--- YOUR OBJECTIVE ---
Your response should match the records line for line.

★ ★ ★ ★

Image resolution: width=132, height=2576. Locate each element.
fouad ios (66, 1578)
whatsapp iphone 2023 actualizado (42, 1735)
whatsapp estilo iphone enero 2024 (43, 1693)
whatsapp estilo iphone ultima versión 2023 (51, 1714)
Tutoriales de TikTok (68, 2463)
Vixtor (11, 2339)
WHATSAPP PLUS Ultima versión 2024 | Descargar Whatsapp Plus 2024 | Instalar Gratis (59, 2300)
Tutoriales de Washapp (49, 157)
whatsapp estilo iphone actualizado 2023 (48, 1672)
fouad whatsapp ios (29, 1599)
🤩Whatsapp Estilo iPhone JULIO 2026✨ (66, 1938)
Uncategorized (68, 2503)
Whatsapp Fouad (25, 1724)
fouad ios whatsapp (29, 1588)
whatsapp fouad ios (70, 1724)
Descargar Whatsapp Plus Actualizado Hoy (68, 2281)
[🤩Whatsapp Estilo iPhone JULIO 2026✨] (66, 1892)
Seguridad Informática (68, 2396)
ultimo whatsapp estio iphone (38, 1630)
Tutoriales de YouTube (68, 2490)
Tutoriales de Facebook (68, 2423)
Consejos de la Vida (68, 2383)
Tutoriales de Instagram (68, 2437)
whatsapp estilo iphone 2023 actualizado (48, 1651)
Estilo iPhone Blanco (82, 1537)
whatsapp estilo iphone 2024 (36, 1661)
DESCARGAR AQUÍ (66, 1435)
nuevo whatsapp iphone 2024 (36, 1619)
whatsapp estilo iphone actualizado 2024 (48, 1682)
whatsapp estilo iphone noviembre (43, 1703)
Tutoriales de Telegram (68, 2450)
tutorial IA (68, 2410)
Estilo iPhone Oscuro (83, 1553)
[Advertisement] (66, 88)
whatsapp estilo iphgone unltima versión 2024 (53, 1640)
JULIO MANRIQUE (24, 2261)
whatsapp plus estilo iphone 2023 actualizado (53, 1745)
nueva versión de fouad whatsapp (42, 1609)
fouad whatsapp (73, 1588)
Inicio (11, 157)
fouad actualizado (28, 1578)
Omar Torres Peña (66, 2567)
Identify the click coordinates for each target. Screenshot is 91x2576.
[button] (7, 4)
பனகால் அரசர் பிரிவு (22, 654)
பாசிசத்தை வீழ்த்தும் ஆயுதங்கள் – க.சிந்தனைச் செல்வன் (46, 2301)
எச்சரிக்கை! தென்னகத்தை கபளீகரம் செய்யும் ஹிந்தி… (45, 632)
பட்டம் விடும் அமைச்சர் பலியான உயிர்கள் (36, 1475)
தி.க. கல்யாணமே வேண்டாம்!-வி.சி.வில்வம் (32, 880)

★ ★ ★ ★

--- SOLUTION ---
Image resolution: width=132, height=2576. Locate each element.
fouad ios (66, 1578)
whatsapp iphone 2023 actualizado (42, 1735)
whatsapp estilo iphone enero 2024 (43, 1693)
whatsapp estilo iphone ultima versión 2023 (51, 1714)
Tutoriales de TikTok (68, 2463)
Vixtor (11, 2339)
WHATSAPP PLUS Ultima versión 2024 | Descargar Whatsapp Plus 2024 | Instalar Gratis (59, 2300)
Tutoriales de Washapp (49, 157)
whatsapp estilo iphone actualizado 2023 (48, 1672)
fouad whatsapp ios (29, 1599)
🤩Whatsapp Estilo iPhone JULIO 2026✨ (66, 1938)
Uncategorized (68, 2503)
Whatsapp Fouad (25, 1724)
fouad ios whatsapp (29, 1588)
whatsapp fouad ios (70, 1724)
Descargar Whatsapp Plus Actualizado Hoy (68, 2281)
[🤩Whatsapp Estilo iPhone JULIO 2026✨] (66, 1892)
Seguridad Informática (68, 2396)
ultimo whatsapp estio iphone (38, 1630)
Tutoriales de YouTube (68, 2490)
Tutoriales de Facebook (68, 2423)
Consejos de la Vida (68, 2383)
Tutoriales de Instagram (68, 2437)
whatsapp estilo iphone 2023 actualizado (48, 1651)
Estilo iPhone Blanco (82, 1537)
whatsapp estilo iphone 2024 (36, 1661)
DESCARGAR AQUÍ (66, 1435)
nuevo whatsapp iphone 2024 (36, 1619)
whatsapp estilo iphone actualizado 2024 (48, 1682)
whatsapp estilo iphone noviembre (43, 1703)
Tutoriales de Telegram (68, 2450)
tutorial IA (68, 2410)
Estilo iPhone Oscuro (83, 1553)
[Advertisement] (66, 88)
whatsapp estilo iphgone unltima versión 2024 (53, 1640)
JULIO MANRIQUE (24, 2261)
whatsapp plus estilo iphone 2023 actualizado (53, 1745)
nueva versión de fouad whatsapp (42, 1609)
fouad whatsapp (73, 1588)
Inicio (11, 157)
fouad actualizado (28, 1578)
Omar Torres Peña (66, 2567)
Identify the click coordinates for each target. Screenshot is 91x2576.
[button] (7, 4)
பனகால் அரசர் பிரிவு (22, 654)
பாசிசத்தை வீழ்த்தும் ஆயுதங்கள் – க.சிந்தனைச் செல்வன் (46, 2301)
எச்சரிக்கை! தென்னகத்தை கபளீகரம் செய்யும் ஹிந்தி… (45, 632)
பட்டம் விடும் அமைச்சர் பலியான உயிர்கள் (36, 1475)
தி.க. கல்யாணமே வேண்டாம்!-வி.சி.வில்வம் (32, 880)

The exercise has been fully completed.